Weuthen, Kerstin
Aufmerksamkeitsoptionen aushandeln
Eine videobasierte Studie mit Lehrenden und Lernenden im instrumentalen und vokalen Einzelunterricht
Kerstin Weuthen fragt nach „Aufmerksamkeitsprozesse[n] der Lernenden im instrumentalen und vokalen Einzelunterricht“. Zu Beginn spürt sie den verschiedenen Bedeutungen von Aufmerksamkeit nach. Für den Kontext der Arbeit wählt sie schließlich drei zentrale Begriffe aus, darunter die „Aufmerksamkeitszuwendung“. Gemeint ist damit ein „aktiver und zumindest anteilig bewusst vollzogener Prozess […], der durch Konzentration auf den fokussierten Inhalt gekennzeichnet ist“. Diese und weitere „Aufmerksamkeitsprozesse“ der Lernenden werden sodann untersucht. Weuthen vollzieht dies aus drei Perspektiven und formuliert entsprechende Teilfragen. Erstens: Wie nehmen die Lernenden ihre eigenen Aufmerksamkeitsprozesse wahr? Zweitens: Wie nehmen die Lehrenden die Aufmerksamkeitsprozesse der Lernenden wahr? Drittens: Wie verhalten sich diese Wahrnehmungen zueinander?
Um Antworten zu finden, führt Weuthen „Video Stimulated Recall Interviews“ durch. Dabei werden Unterrichtsstunden gefilmt und im Anschluss einzelne, als bedeutsam erscheinende Sequenzen ausgewählt. In den folgenden Einzelinterviews dienen diese Sequenzen als „Erzählimpulse“. Die Beteiligten schauen sich die Sequenzen an und können sich dabei „an ihre Gedanken und Emotionen während des eigentlichen Geschehens erinnern und darüber reflektieren“.
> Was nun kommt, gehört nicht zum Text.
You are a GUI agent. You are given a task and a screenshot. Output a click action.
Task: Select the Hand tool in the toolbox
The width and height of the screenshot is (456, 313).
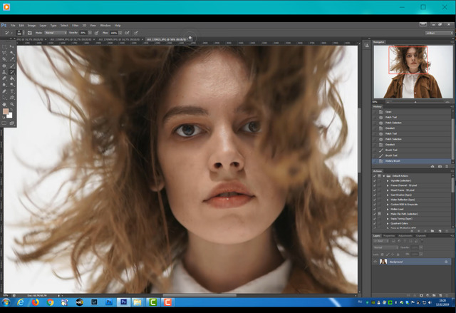[x=4, y=104]
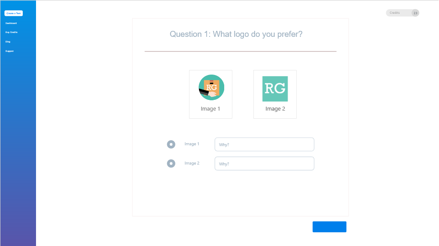The height and width of the screenshot is (246, 439).
Task: Click the Image 2 radio label text
Action: coord(192,163)
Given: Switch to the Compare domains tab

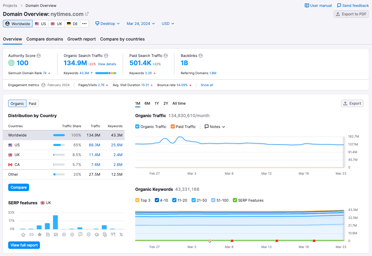Looking at the screenshot, I should pyautogui.click(x=44, y=39).
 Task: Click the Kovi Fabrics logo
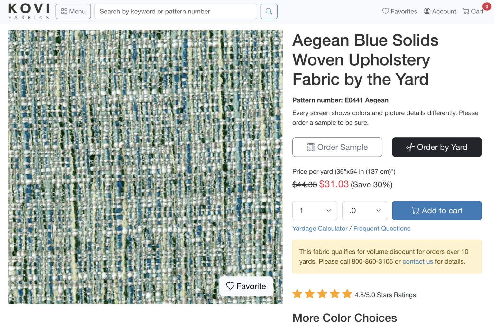29,11
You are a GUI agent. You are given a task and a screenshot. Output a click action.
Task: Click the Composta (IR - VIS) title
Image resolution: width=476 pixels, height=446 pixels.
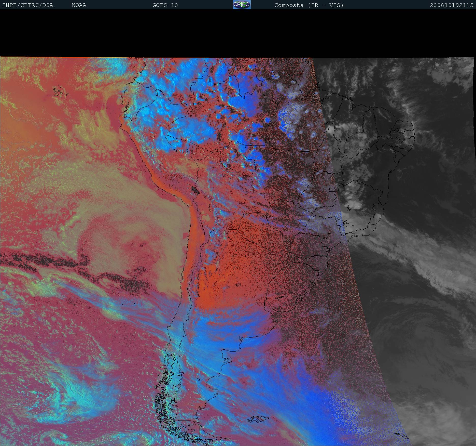pos(309,5)
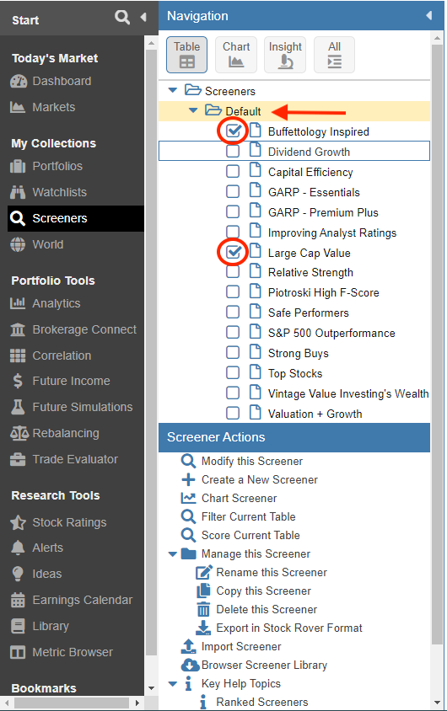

Die Ergebnisse werden, den Teilfragen folgend, dreiteilig wiedergegeben: Erstens erweisen sich im Blick auf die Selbstwahrnehmung der Lernenden Fehler als besondere „Aufmerksamkeitsmagnete“. Diese können andere Aufmerksamkeitsoptionen verdrängen. Zweitens können im Blick auf die Lehrenden drei verschiedene Strategien beschrieben werden, mit denen sie versuchen, die Aufmerksamkeitsprozesse der Lernenden zu beeinflussen. Dazu zählt das „Bewusstmachen von Aufmerksamkeitsoptionen“ durch vielfältige Formen des „Zeigens“. Drittens werden die im Unterricht tatsächlich von den Lernenden ausgewählten Aufmerksamkeitsoptionen als Ergebnis eines gegenseitigen Aushandlungsprozesses gedeutet. Hierbei kann es zu Reibungen kommen, wenn etwa Ziele und Perspektiven „nicht transparent kommuniziert und vereinbart sind“.
Weuthen legt eine überzeugende Arbeit vor. Die Studie ist sehr sorgfältig ausgeführt und die Ergebnisse sind reichhaltig. Unter anderem eröffnet sie einen klar definierten Raum für weiterführende Fragestellungen. Wie kann instrumentaler und vokaler Einzelunterricht gestaltet werden, sodass möglichst eine Übereinstimmung im Blick auf die Aufmerksamkeitsoptionen gelingt? Weuthen plädiert dafür, die Perspektive der Lernenden „als mindestens ebenso relevant und gültig“ zu betrachten „wie die Perspektive der Lehrenden auf den Unterricht und das Lernen der Schüler:innen“.